AIM OF THE EXERCISE
Reproduce the lines of the rows starting at the line that contains "At what coordinates" and ending at the line that contains "Action: tap(541, 468)", including both of those lines. Leave the pictures out of your answer.

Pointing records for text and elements

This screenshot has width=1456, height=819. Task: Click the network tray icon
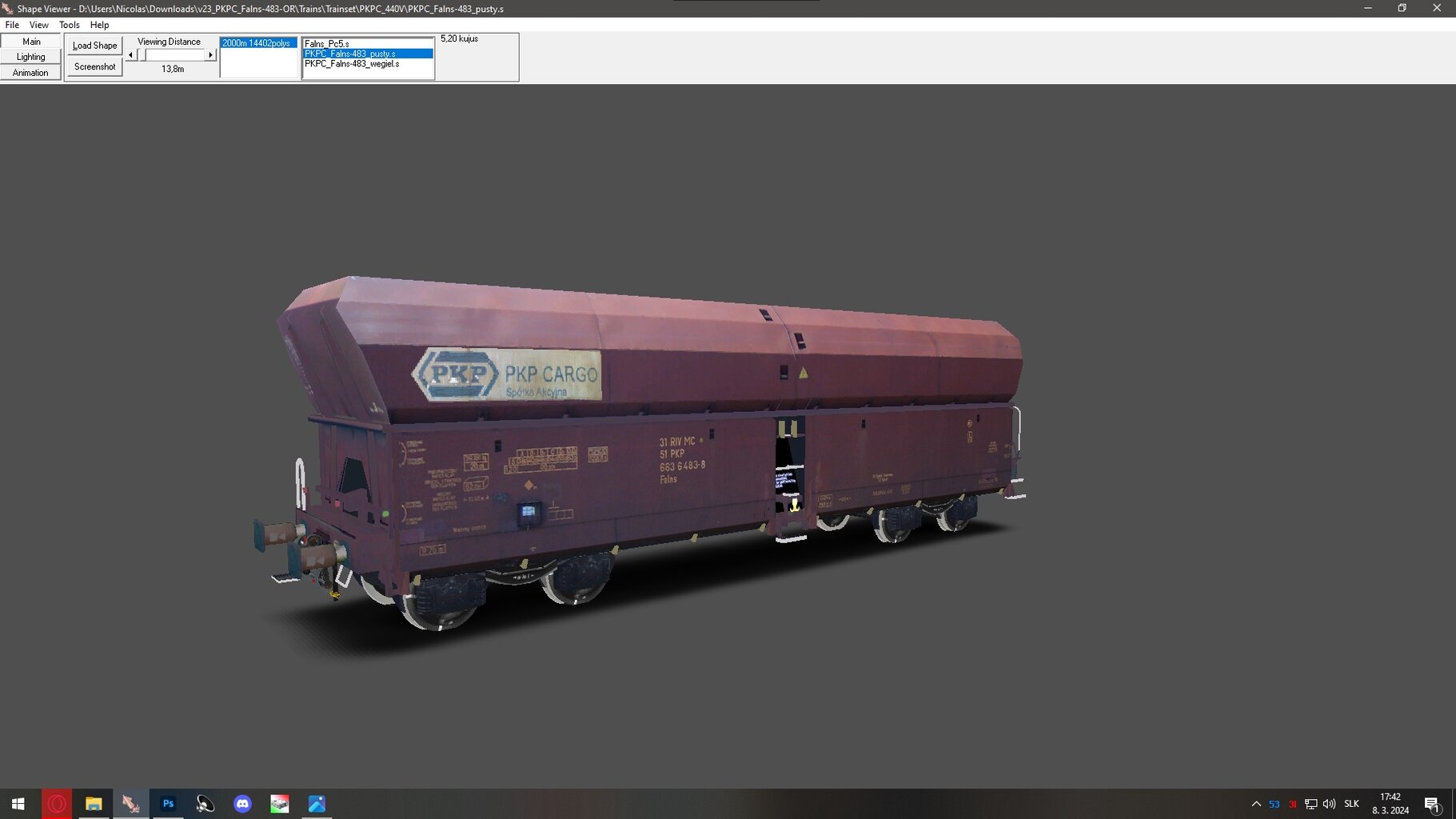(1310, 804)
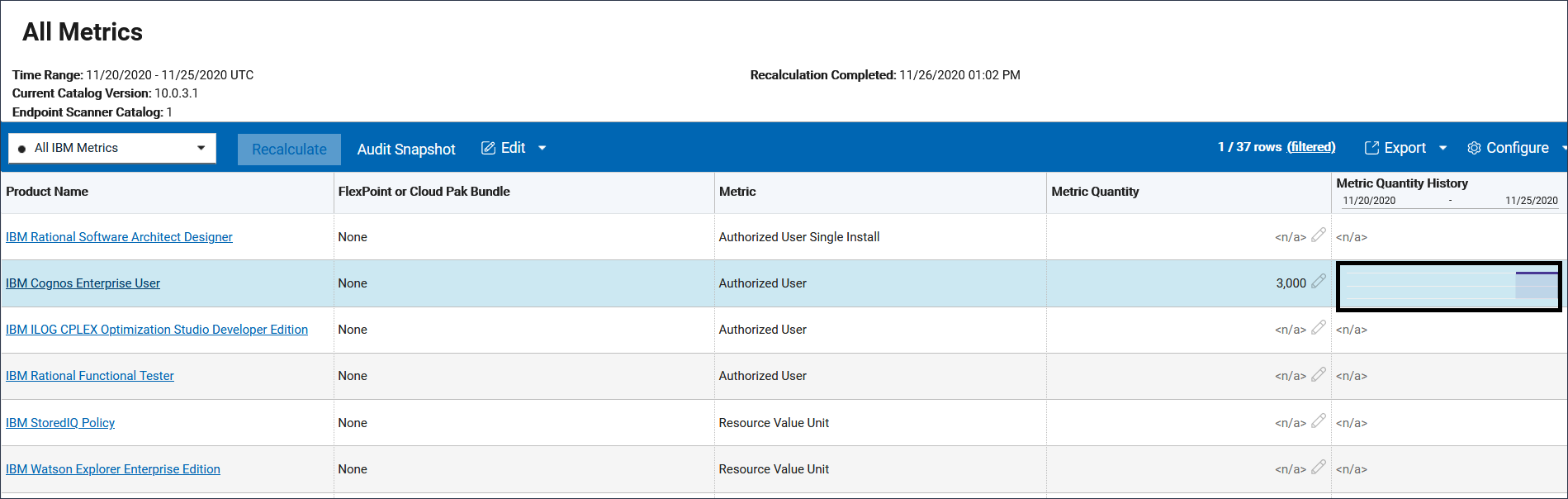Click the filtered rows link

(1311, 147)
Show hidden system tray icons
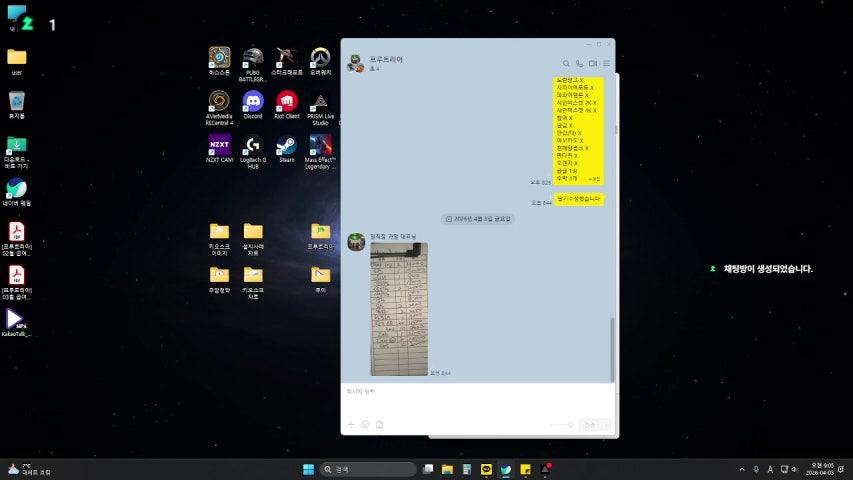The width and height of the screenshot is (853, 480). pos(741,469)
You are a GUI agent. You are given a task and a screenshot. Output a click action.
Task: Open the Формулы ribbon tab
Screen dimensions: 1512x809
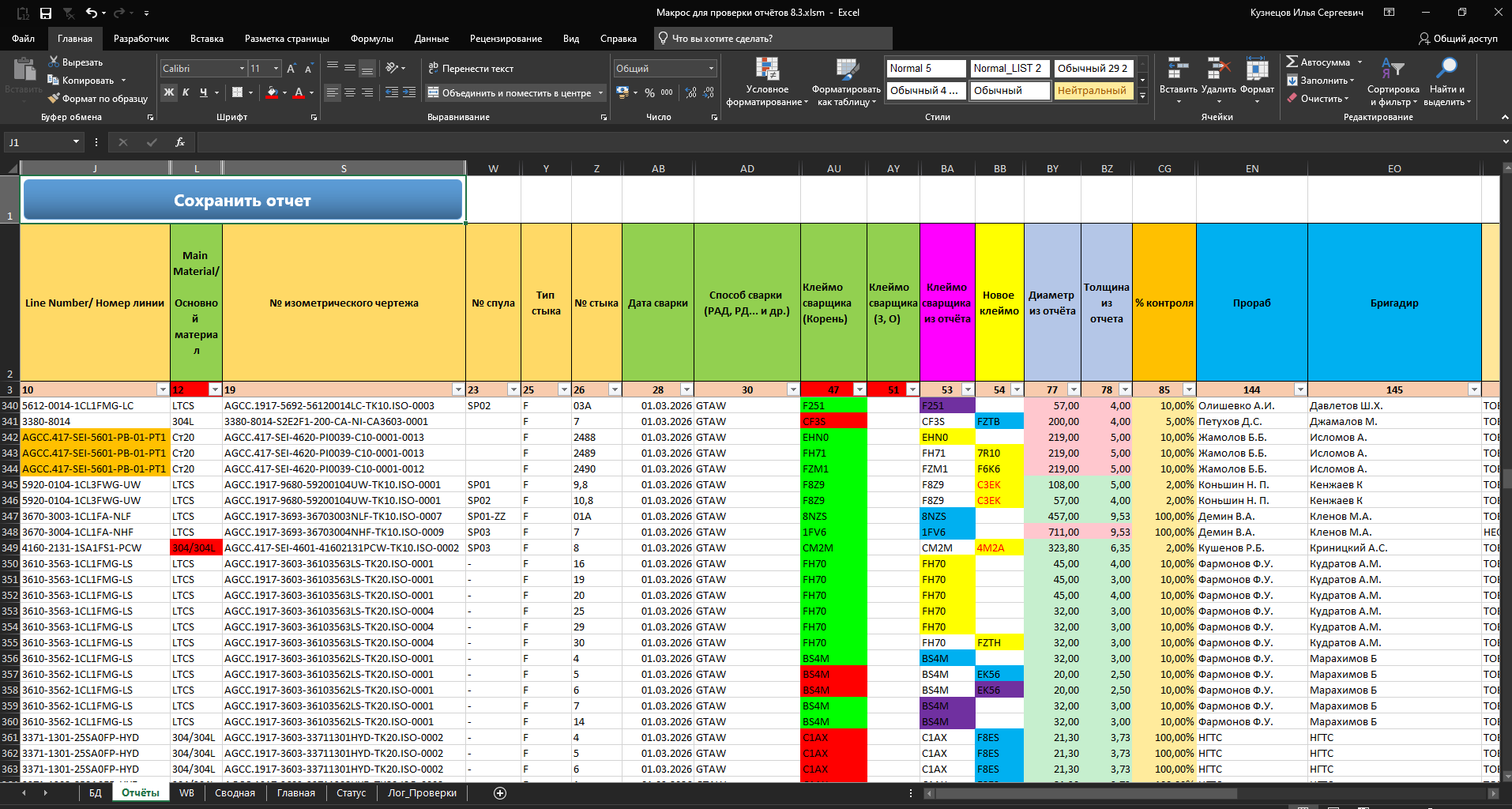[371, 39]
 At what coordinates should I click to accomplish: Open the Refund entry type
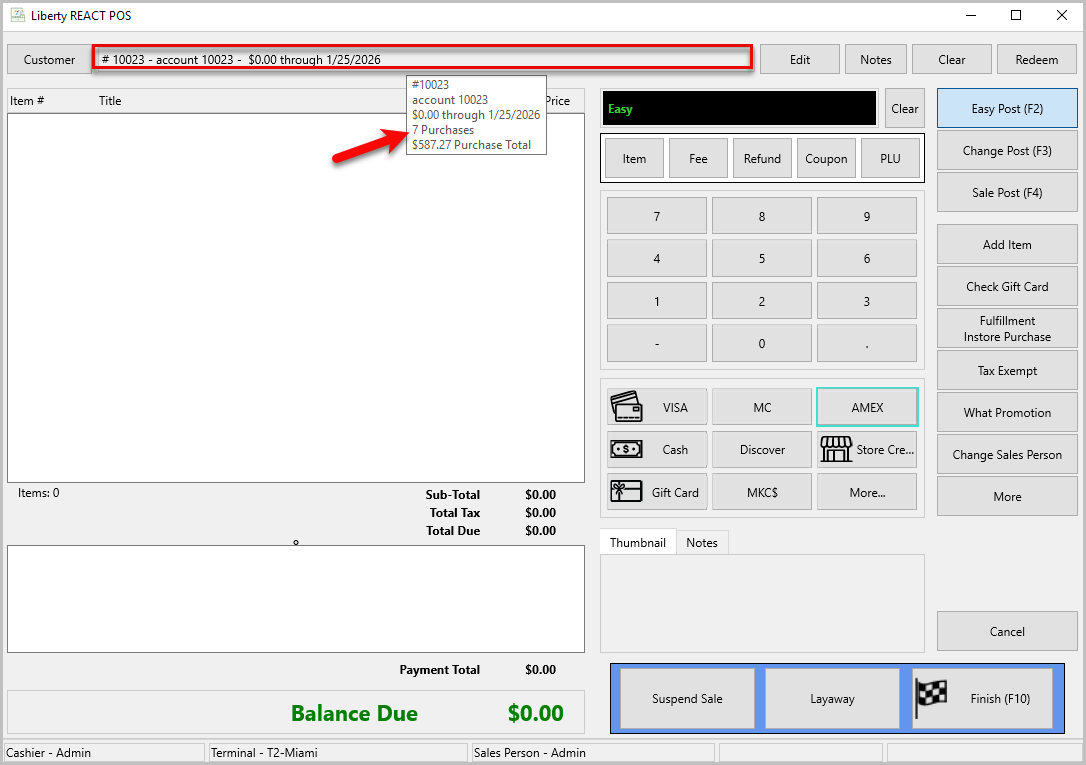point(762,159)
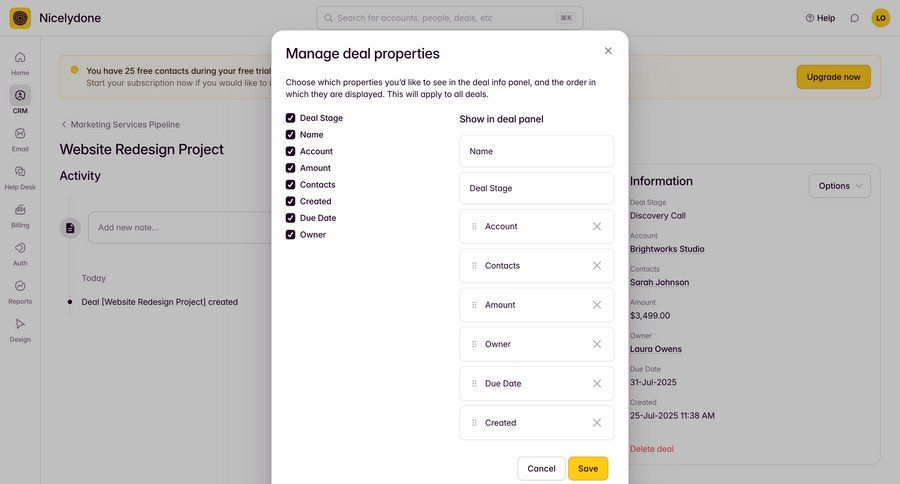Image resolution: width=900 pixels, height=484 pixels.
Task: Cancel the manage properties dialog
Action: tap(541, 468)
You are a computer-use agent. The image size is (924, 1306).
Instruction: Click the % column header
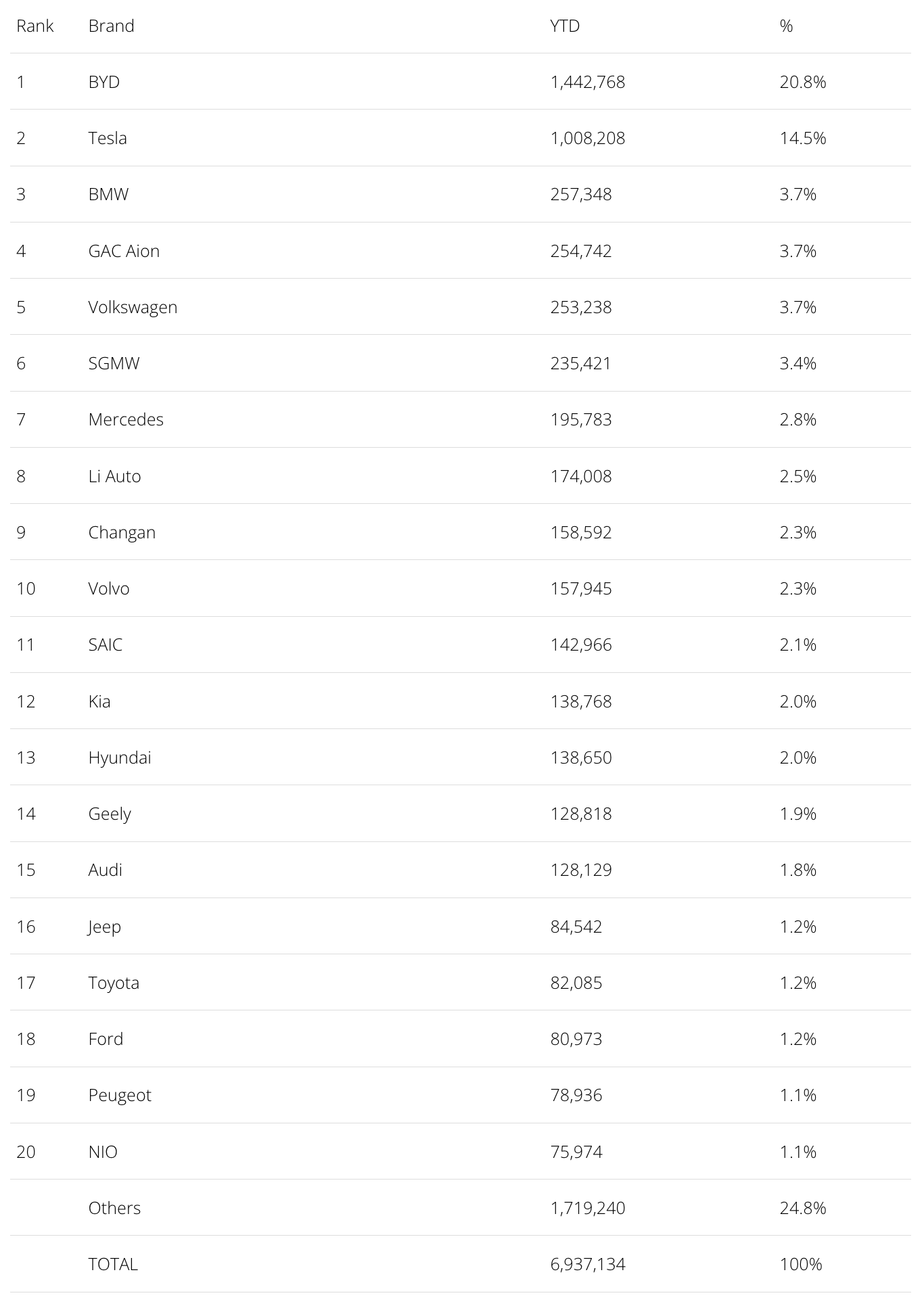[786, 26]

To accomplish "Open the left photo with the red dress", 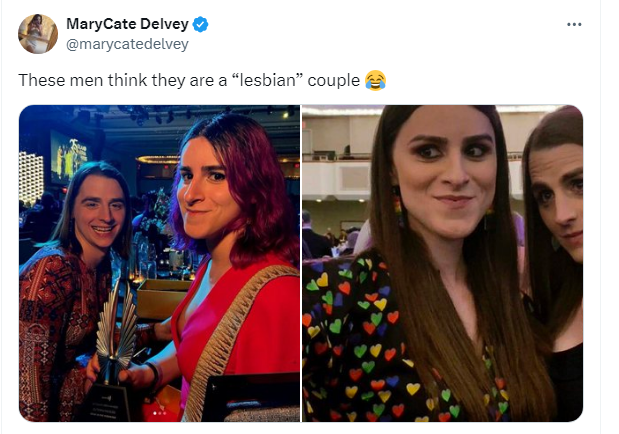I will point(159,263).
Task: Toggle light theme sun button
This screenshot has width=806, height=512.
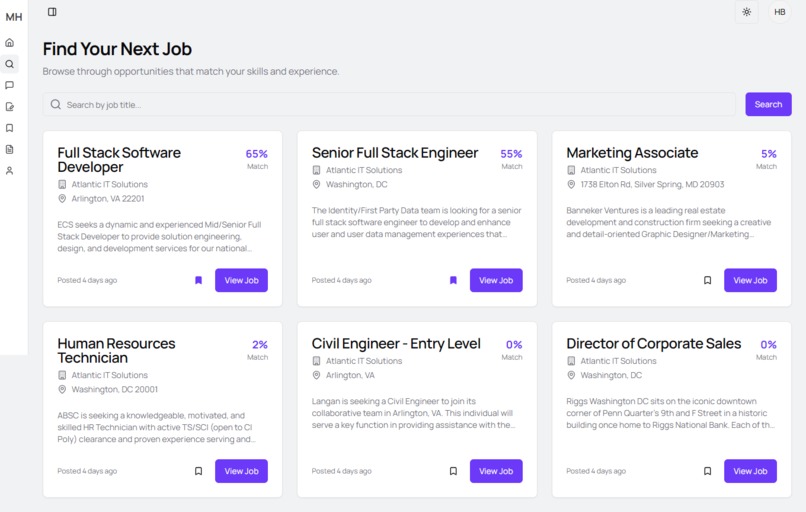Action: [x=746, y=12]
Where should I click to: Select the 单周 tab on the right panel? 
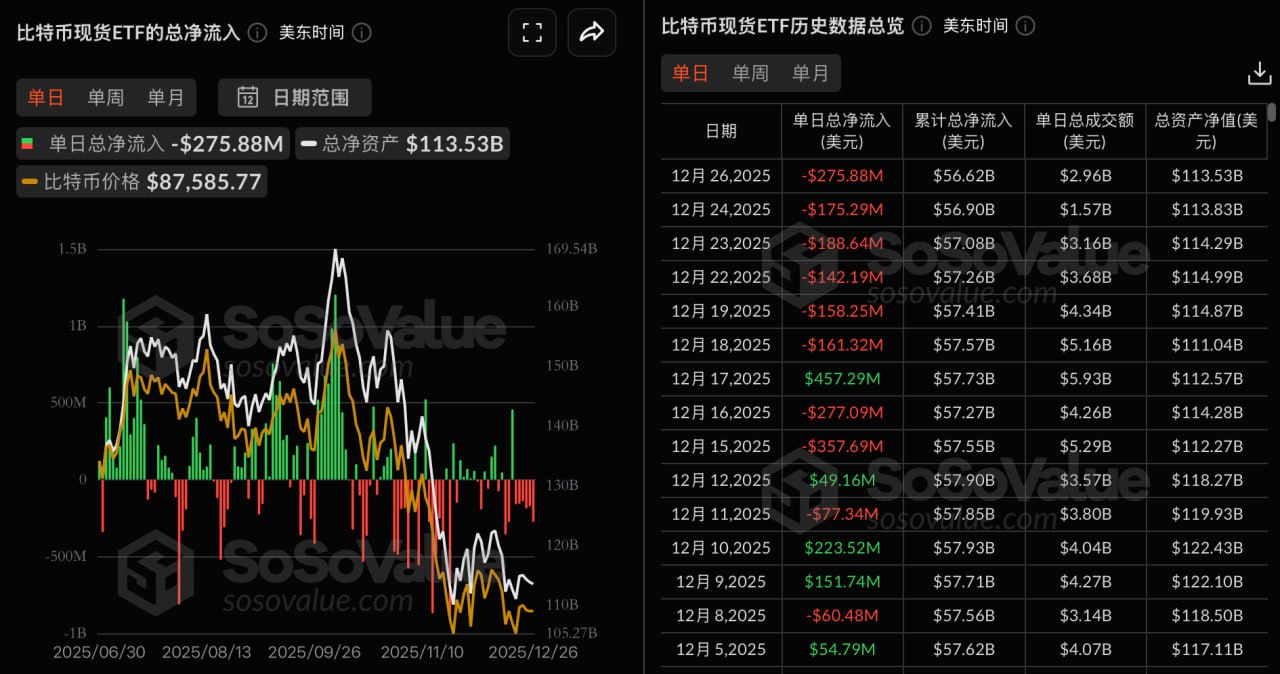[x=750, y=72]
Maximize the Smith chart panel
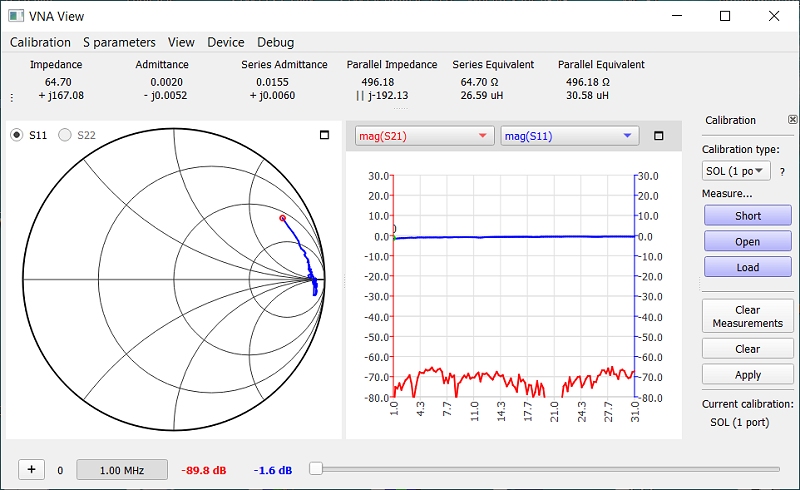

RESULT
 At what coordinates should I click to accomplish: Open the Refund entry type
point(762,159)
Image resolution: width=900 pixels, height=484 pixels.
Task: Cancel the manage properties dialog
Action: tap(541, 468)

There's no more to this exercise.